In real life, cocaine sticks to sweat and begins to dissolve, something that immediately happened in the footage. Curtis laughed and began to lick the dusting of the drug he’d left behind. Coombes shook his head. Not only was the scene offensive to him given her age, it was clumsy and over-the-top. He noticed Sato silently watching his screen.
“What are you thinking, Grace?”
“He’s acting out for the camera.”
“Agreed, but to what end? Maybe that’s why he had the cameras put in. To record all his conquests. Dollars to doughnuts he’s got a folder of the good stuff saved away somewhere.”
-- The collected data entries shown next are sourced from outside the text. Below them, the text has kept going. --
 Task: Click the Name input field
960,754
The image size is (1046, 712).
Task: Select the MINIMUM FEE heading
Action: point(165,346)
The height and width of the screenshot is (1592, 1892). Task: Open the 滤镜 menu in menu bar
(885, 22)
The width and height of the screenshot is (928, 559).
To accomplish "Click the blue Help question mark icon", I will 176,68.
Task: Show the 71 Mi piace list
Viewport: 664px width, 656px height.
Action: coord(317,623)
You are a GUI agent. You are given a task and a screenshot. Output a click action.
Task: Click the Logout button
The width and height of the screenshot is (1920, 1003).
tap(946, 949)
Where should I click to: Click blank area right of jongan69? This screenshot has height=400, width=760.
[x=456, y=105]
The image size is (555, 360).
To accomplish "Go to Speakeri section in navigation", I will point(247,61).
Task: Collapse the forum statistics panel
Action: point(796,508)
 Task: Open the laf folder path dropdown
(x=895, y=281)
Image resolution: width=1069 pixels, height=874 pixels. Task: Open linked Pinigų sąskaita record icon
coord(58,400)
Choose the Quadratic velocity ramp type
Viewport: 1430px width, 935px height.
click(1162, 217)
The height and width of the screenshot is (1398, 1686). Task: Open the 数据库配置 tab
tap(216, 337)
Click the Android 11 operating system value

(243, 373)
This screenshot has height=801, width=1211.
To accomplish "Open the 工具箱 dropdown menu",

Sato ignored this; her attention fixed on the screen.
The underage girl was Tammy Watkins, a student from a wealthy family in Pasadena. She was petite, and when she wasn’t giggling, she was talking. It seemed to Coombes that words never stopped tumbling out of her mouth, and every one of them was drivel. He’d muted the playback pretty quickly. It was obvious to him that she was underage and, in his opinion, it didn’t even look close. She looked fifteen. Curtis’ claim that he didn’t know her true age, while not a legal defense, wasn’t even credible based on the video.
“How old would you say she looks?”
Grace shrugged. “I don’t know.”
“She looks underage, doesn’t she?”
“How old would you say I looked, Johnny?”
Coombes felt his face turn scarlet and he turned to face her.
“What?”
“I’m not too big myself. Breast size does not indicate age.”
“Look at her. She’s wearing no makeup yet her lips are red, her cheeks flushed.”
“Yeah? So are yours.”
“Come on. I wasn’t-”
“Fuck that. Say something nice to me right now or we’re done.”
He wasn’t sure how this had become about her, or what it meant that it had. He glanced around to see if anyone was watching but the detective bureau was quiet. He beckoned her closer and spoke softly.
“Grace, if I had footage like this of you, I’d keep it forever. I’d erase my wedding pictures to make room for it. You’re perfect, okay? Absolutely stunning.”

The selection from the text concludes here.